While there is Canadian data on the site, it's decidedly second-rate in quantity. For example, you get links to analysts' estimates on other websites for U.S. stocks, as well as to regulatory filings and listings of major shareholders. Canadian stocks listed on U.S. exchanges may get the same deluxe treatment, but stocks that trade only on the Toronto Stock Exchange do not.

If you're interested in Canadian stocks, then, you'll find that Google Finance augments but doesn't replace a site like Globeinvestor.com. Similarly, users of Yahoo Finance (finance.yahoo.com) and MSN Money (moneycentral.msn.com and finance.sympatico.msn.ca) won't want to abandon those sites for Google Finance.

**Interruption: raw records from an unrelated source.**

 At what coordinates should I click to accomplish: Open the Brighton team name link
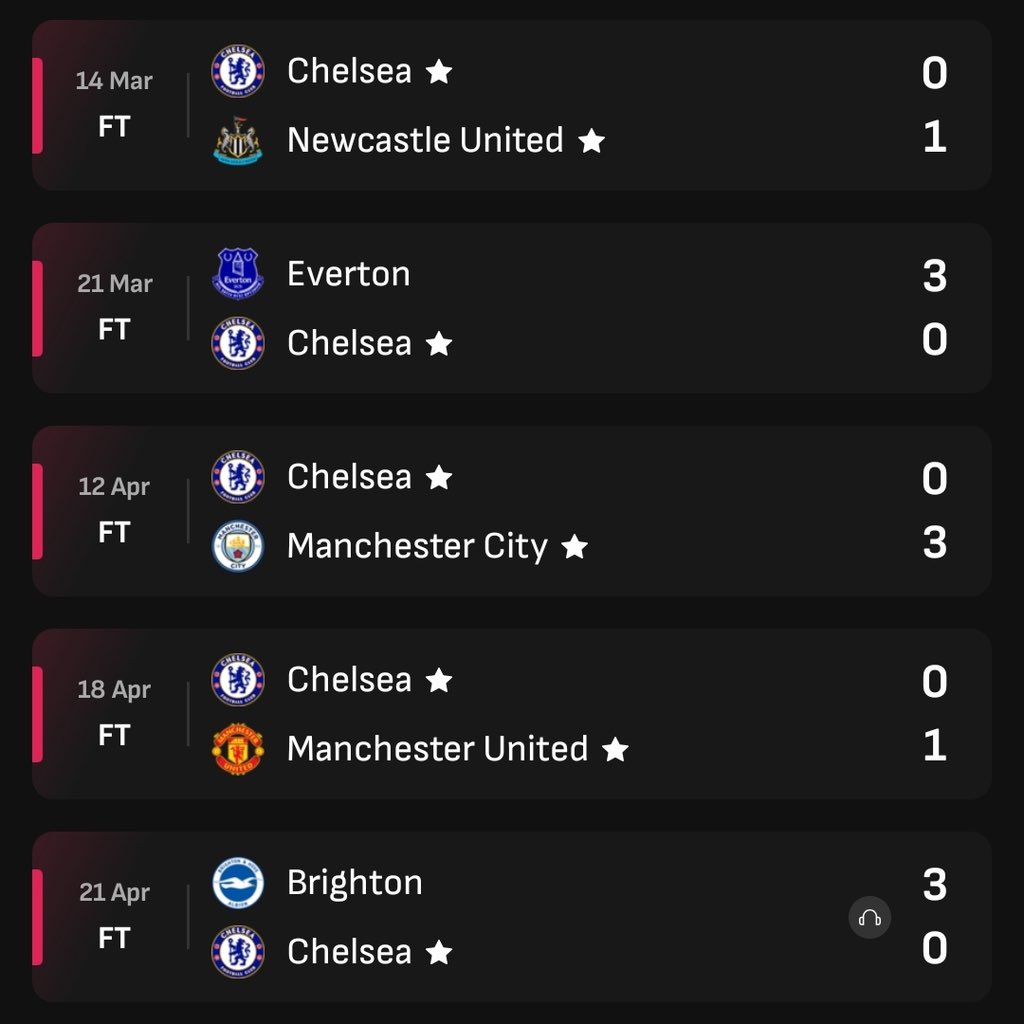(355, 883)
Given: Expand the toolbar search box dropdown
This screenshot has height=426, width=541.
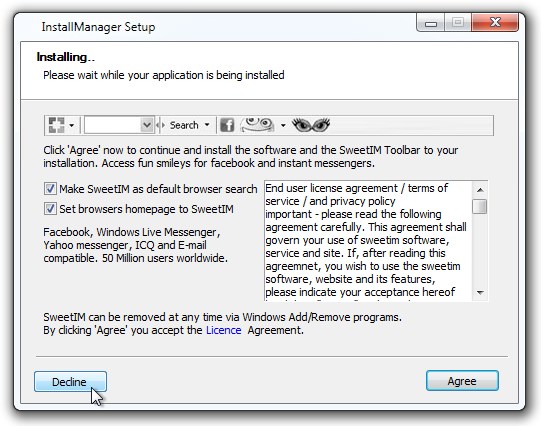Looking at the screenshot, I should [147, 125].
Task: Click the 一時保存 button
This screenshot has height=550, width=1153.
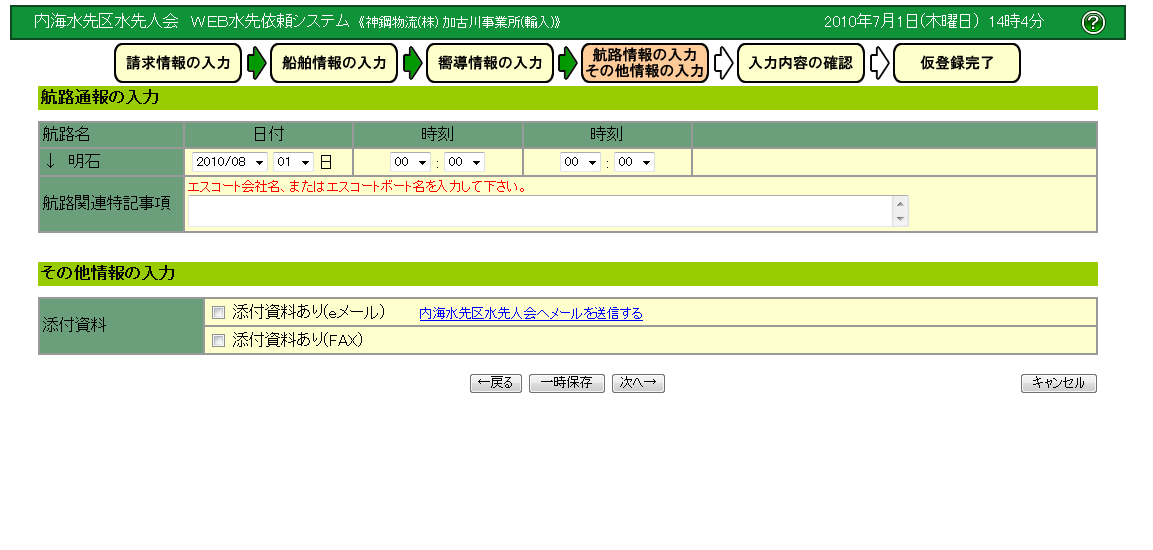Action: pos(566,383)
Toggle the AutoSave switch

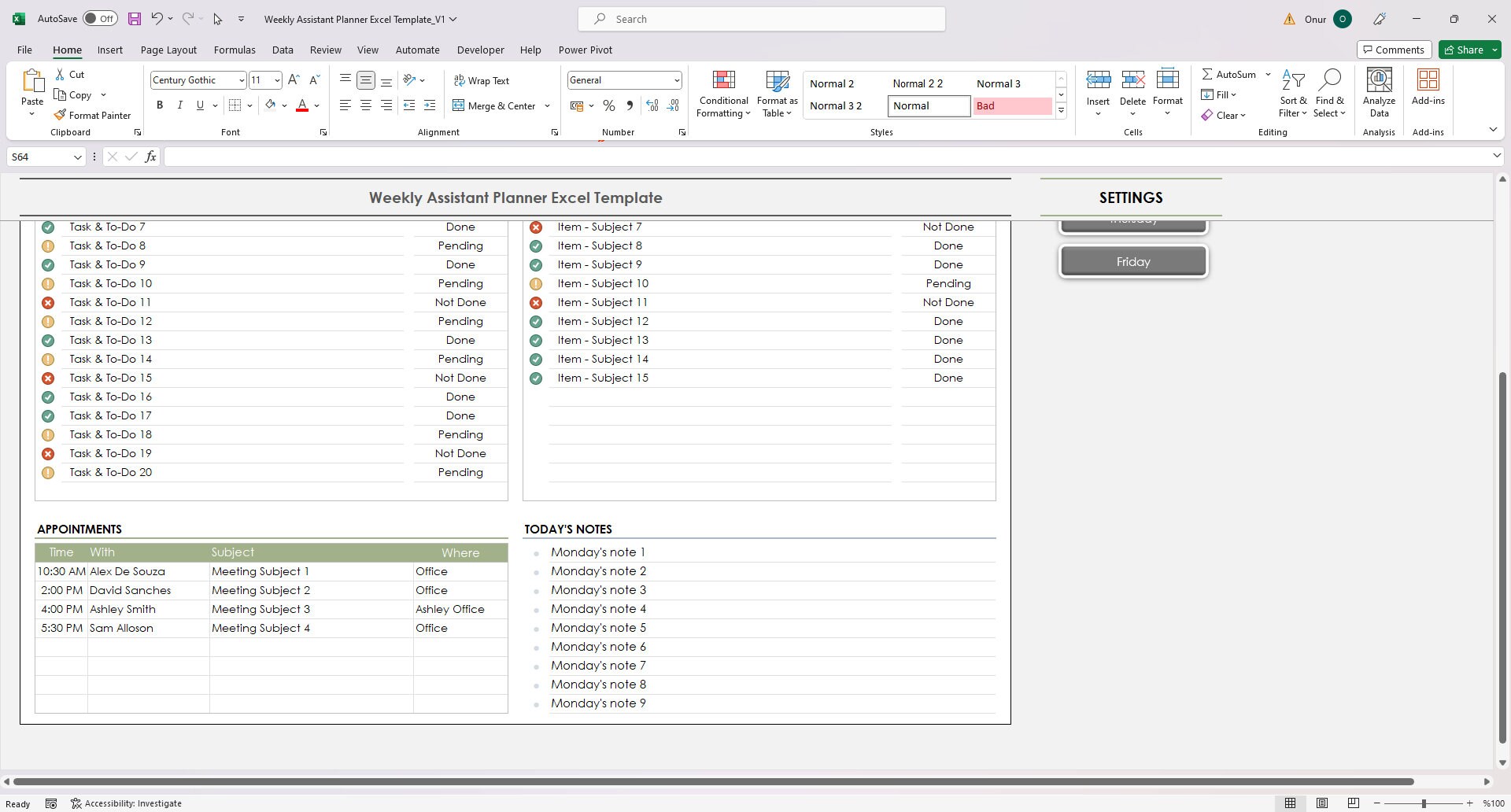tap(101, 17)
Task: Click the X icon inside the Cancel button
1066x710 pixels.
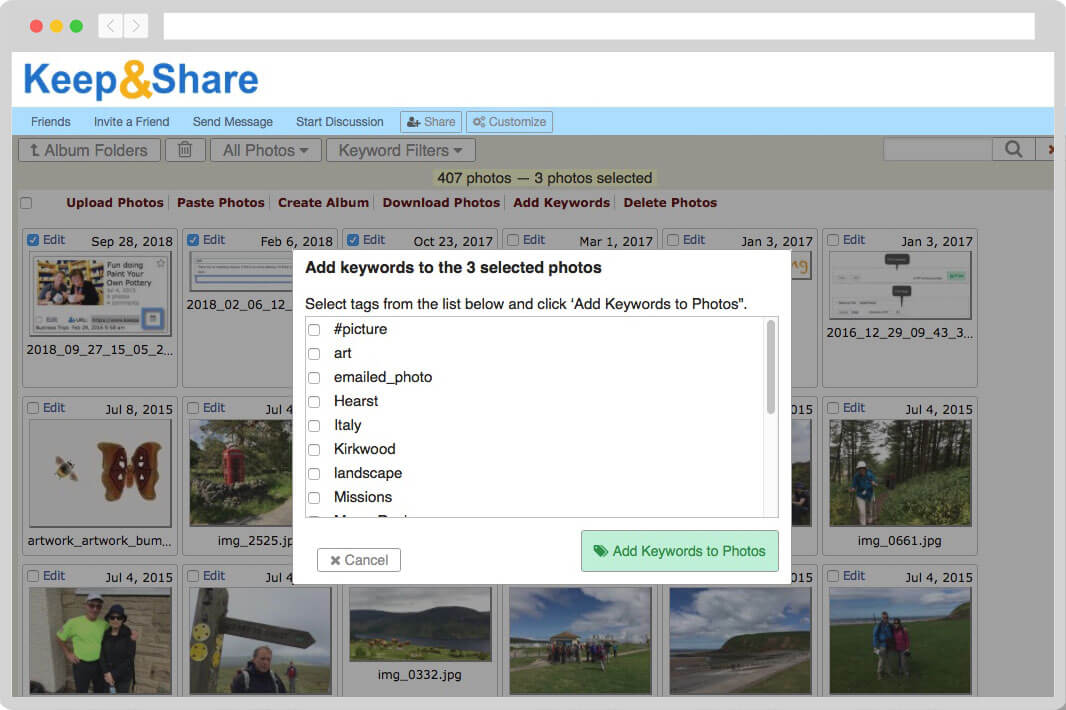Action: pos(338,560)
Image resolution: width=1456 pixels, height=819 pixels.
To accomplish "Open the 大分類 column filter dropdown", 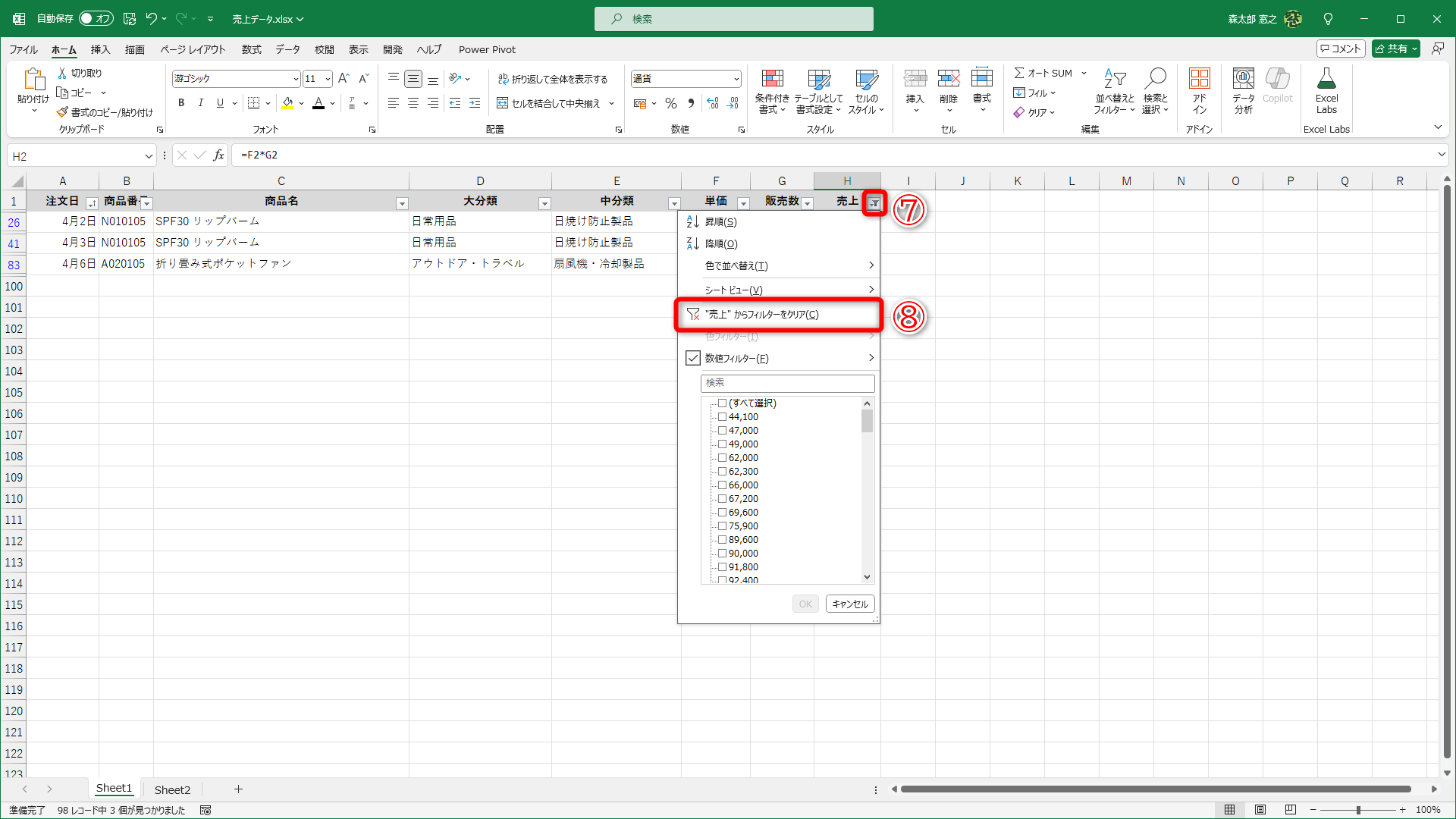I will [x=544, y=203].
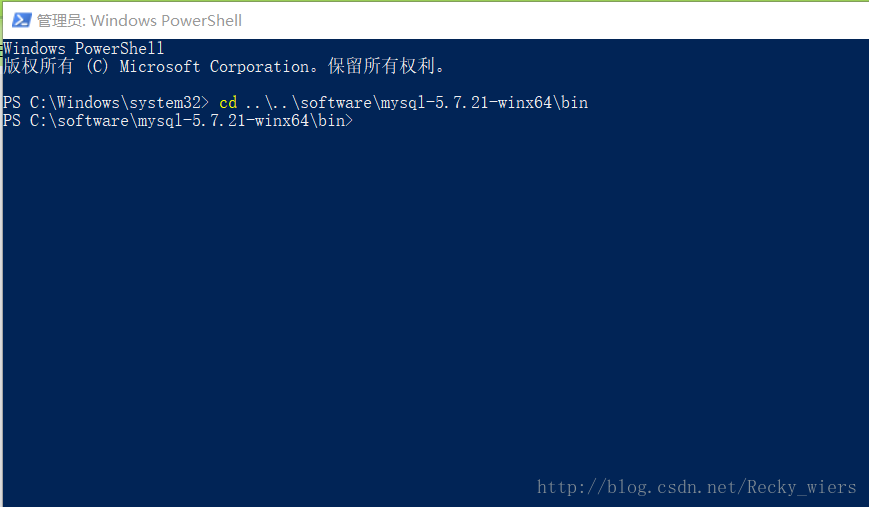Click the '..\..\software\mysql-5.7.21-winx64\bin' path argument
Image resolution: width=869 pixels, height=507 pixels.
[x=416, y=103]
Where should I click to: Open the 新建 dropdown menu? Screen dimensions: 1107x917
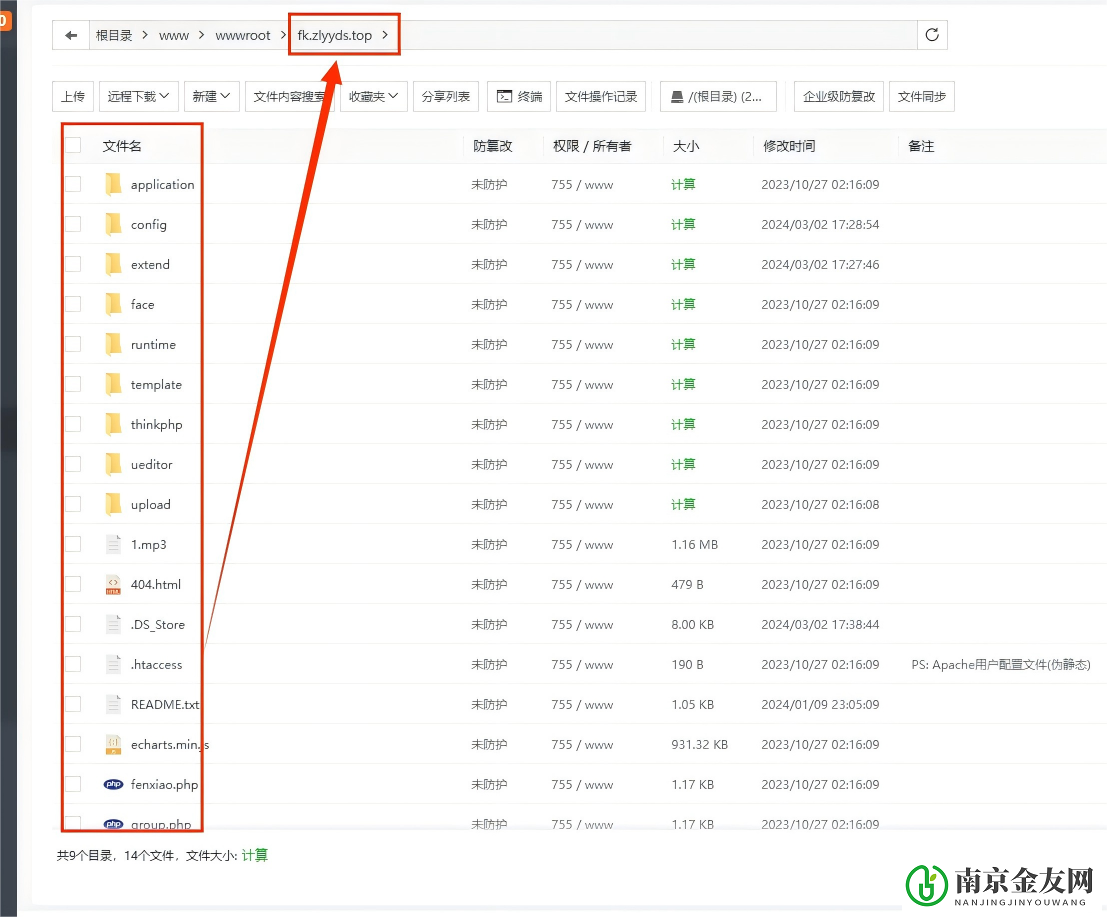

Yahoo offers more content to browse through, and it's an ideal place to set up a whole bunch of portfolios to track stocks you own or want to follow. You can only set up one portfolio tracker on Google Finance and, for now, you can't enter Canadian stock symbols.

MSN Money offers a package of investing tools that are more slick and user-friendly than other competitors in the realm of no-fee investing websites. You might visit this site when you're looking for ideas about what to invest in. Google Finance, by comparison, is where you go when you think you know what you want, but want to do some further investigation.

Google Finance won't dominate no-cost investing websites as Google.com rules other Internet search engines, but that doesn't make it an automatic disappointment. For one thing, this new site offers some incremental improvements over other sites that users are bound to appreciate. For another, Google has added some high-powered competition to a sector that hasn't seen anything really exciting happen since the technology bubble burst back in 2000.

Best of all, the current edition of Google Finance is an early "beta" version that promises future refinements. For on-line investors, things are really looking up.

rcarrick@globeandmail.com

Google Finance goes on-line

The people behind the wildly popular Google.com Internet search engine launched an investing website yesterday that competes with giants such as Yahoo Finance and MSN Money. Here are some top features on the Google Finance site:

Stock charts linked to news stories: Allows you see how a stock's ups and downs have been influences by corporate announcement and coverage by the financial media.

News and blogs: Google sifts through thousands of news sources and blogs to find references to individual stocks.

Easy stock quotes: Just enter a company's stock symbol, its name or its sector.